I let them know that there should be no goal other than comfort and relaxation. Surprisingly, lots of first-time meditators approach it, much like work or a video game even; they’re looking to level up or excel at meditation.
There’s a look of confusion and even disappointment. Do an activity with no goal in mind? We’re not trying to improve ourselves? We’re not trying to do better than the last time?
Then why are we here?
Meditation is an opportunity to develop awareness. And hopefully within the awareness we can experience an inner quiet that cultivates a calm abiding in the present moment, not a frantic reactivity to expectations, our own and others. And that all takes time. We are re-training the mind in how it sees itself. We are not “fixing” ourselves, we are not calculating an equation, we are not “figuring something out.” We are observing what is. That’s all.
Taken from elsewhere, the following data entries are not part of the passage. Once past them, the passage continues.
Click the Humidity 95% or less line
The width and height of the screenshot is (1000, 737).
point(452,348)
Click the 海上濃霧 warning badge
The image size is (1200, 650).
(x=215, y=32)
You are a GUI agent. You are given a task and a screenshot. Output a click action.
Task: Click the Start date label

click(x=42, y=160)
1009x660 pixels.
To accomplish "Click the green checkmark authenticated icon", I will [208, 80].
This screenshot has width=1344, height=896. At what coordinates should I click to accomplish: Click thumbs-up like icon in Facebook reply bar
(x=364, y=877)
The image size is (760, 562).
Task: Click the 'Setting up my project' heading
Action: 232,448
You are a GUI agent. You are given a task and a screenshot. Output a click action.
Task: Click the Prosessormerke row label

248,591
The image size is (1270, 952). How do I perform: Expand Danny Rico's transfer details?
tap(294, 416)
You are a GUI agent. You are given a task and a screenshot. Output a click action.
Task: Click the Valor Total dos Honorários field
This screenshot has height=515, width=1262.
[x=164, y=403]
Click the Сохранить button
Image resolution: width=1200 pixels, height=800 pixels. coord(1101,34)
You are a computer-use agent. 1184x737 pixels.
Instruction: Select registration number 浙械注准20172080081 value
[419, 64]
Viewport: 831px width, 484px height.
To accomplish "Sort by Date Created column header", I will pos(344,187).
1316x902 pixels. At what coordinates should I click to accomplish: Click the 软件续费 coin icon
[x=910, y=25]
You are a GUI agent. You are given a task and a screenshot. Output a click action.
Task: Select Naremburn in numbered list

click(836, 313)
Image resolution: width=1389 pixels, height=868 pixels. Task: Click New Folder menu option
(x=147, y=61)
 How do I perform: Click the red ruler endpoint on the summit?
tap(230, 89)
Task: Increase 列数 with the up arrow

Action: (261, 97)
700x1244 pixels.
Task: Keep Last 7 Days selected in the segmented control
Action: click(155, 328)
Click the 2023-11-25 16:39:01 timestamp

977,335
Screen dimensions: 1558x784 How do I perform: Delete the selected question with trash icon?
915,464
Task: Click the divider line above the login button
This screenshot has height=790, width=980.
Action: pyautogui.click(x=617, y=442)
Our group is starting off light. Building awareness of our bodies and relaxing the body. What does a relaxed body feel like? Do we know? Can we allow calm and relaxation to seep into our bones?
So there’s a lot of guided meditation to start. I talk us through body relaxation exercises. There’s often sleeping involved.
Learning to relax the body will lead to learning to relax the mind, but first, baby steps.
We’ll eventually do some walking meditations and maybe some candlelight focus meditations.
Some students asked after class, when will they “get there.” Others wanted to know how to make that relaxed feeling last longer or how to feel that way all the time.
I gently guide them back to accepting what they experienced in this moment with contentment. Then begin again.